Así como las buenas almas no producen, necesariamente, buenas ficciones, para el nipón Osamu Dazai (1909-1948) las emociones bellas conducen inevitablemente a una burda, “pésima literatura”. Y tal como recuerda el orientalista Miguel Sardegna, en Japón –cuna de una de las civilizaciones más complejas y antiguas de la humanidad– las emociones autodestructivas no pasan desapercibidas; de hecho, es probable que existan tantos términos para designar el suicidio como los que utilizan los esquimales a la hora de nombrar el blanco.
La tumultuosa vida de Dazai abreva en el tipo de crisis existenciales de cuño depresivo, esas que alientan a la desesperanza, a la apatía, al cortejo con la muerte. Décimo hijo de una familia de alta alcurnia, probablemente la culpa lo aguijoneara frente al espectáculo de las masas explotadas. Recordando sus tiempos universitarios, consignó: “Yo estaba a favor de un levantamiento armado. Una revolución sin guillotina no tiene sentido. Pero yo no pertenecía a las clases bajas, yo era uno de los que terminarían en la guillotina”. Luego de varios intentos fallidos, se suicidó con su amante a los 39 años, arrojándose al Río Tama.
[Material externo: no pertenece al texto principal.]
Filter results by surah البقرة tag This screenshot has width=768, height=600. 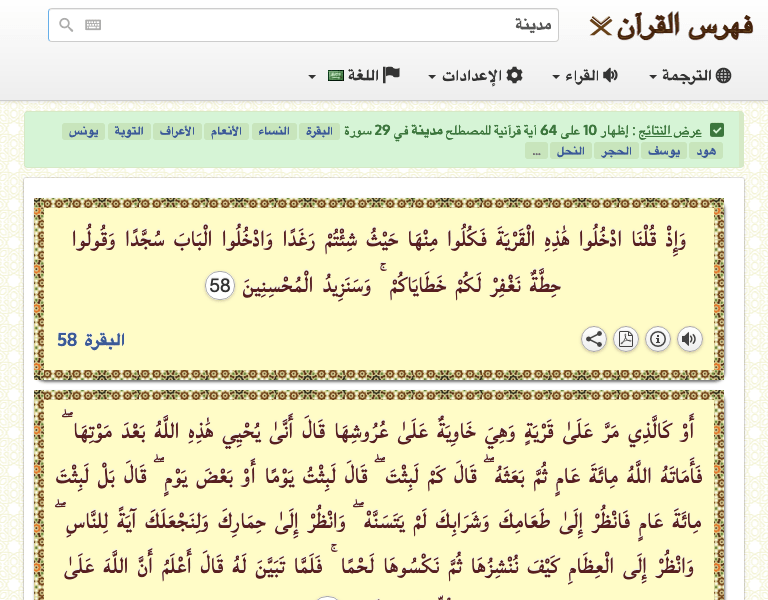321,131
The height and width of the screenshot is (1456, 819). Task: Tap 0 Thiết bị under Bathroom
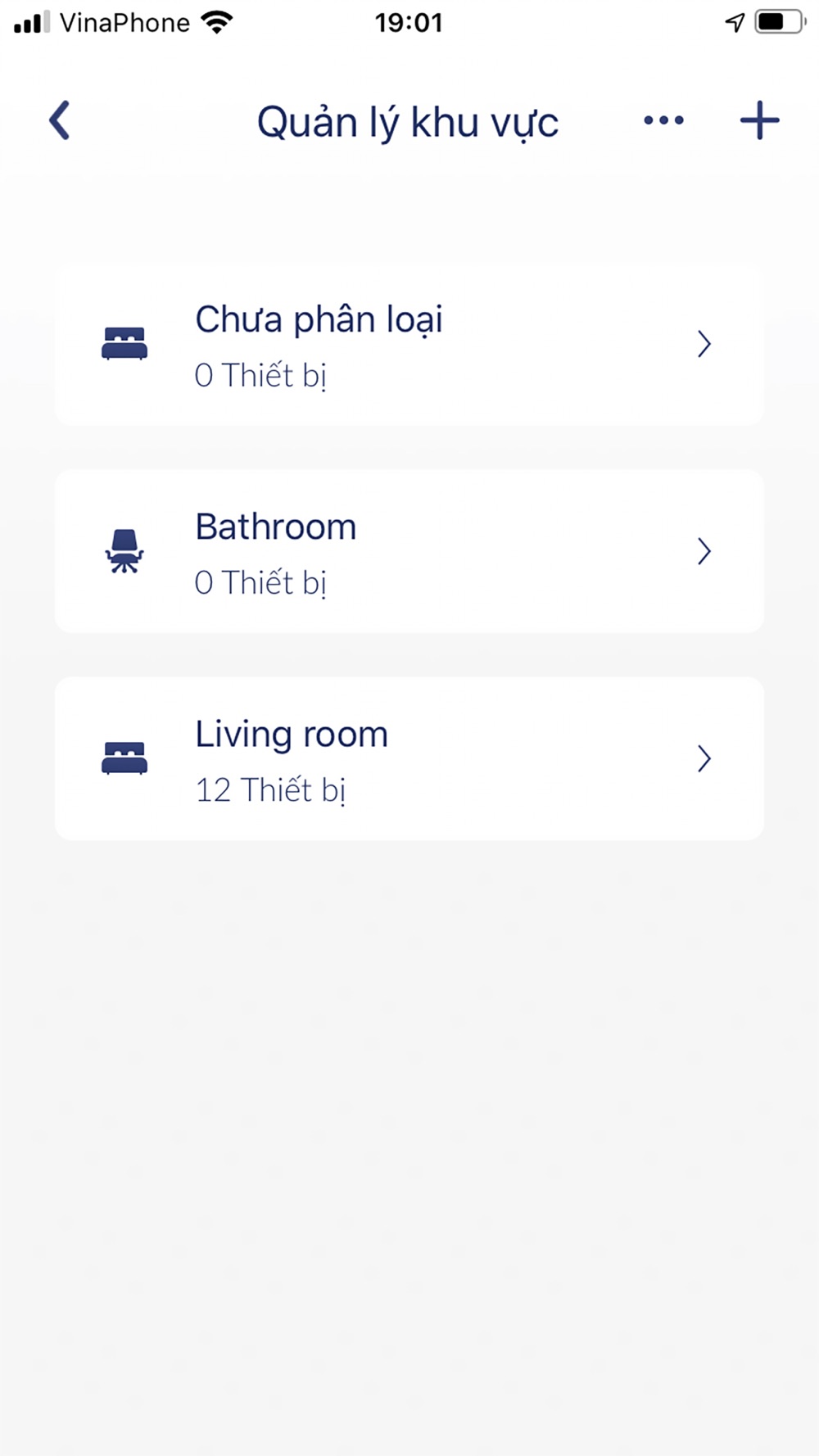[260, 583]
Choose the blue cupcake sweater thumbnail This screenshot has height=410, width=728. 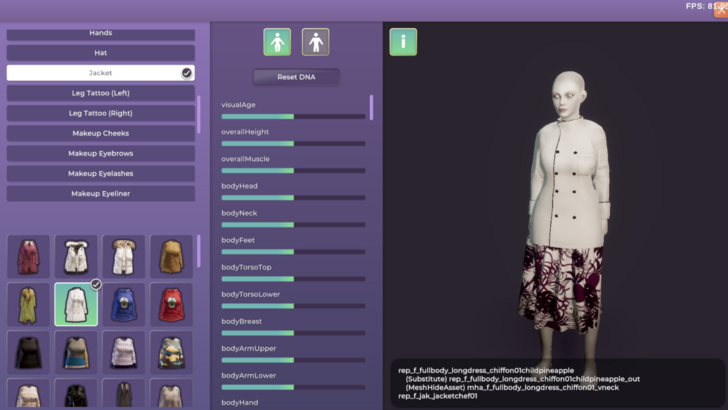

Como escritor decadentista enfatizó en su obra los hondos pesares de la existencia y, en Indigno de ser humano, una de sus novelas más célebres publicada en 1948, le dio voz a Yōzō Ōba, un compungido individuo que no experimenta sino una alienación respecto de la sociedad y de los otros. “Su concepto de felicidad está en desacuerdo con el del resto de las personas –escribe Sardegna en el prefacio–. Les tiene miedo incluso. Así aparecen las bufonadas. Las bufonadas son su último recurso para conectarse con los otros, la única línea con los demás”. Sin embargo, trece años antes de Indigno de ser humano, Yōzō Ōba tuvo su atormentado debut en Flores de la bufonería, novela que integra la delicada colección Bosque de Bambú, de la editorial También el caracol.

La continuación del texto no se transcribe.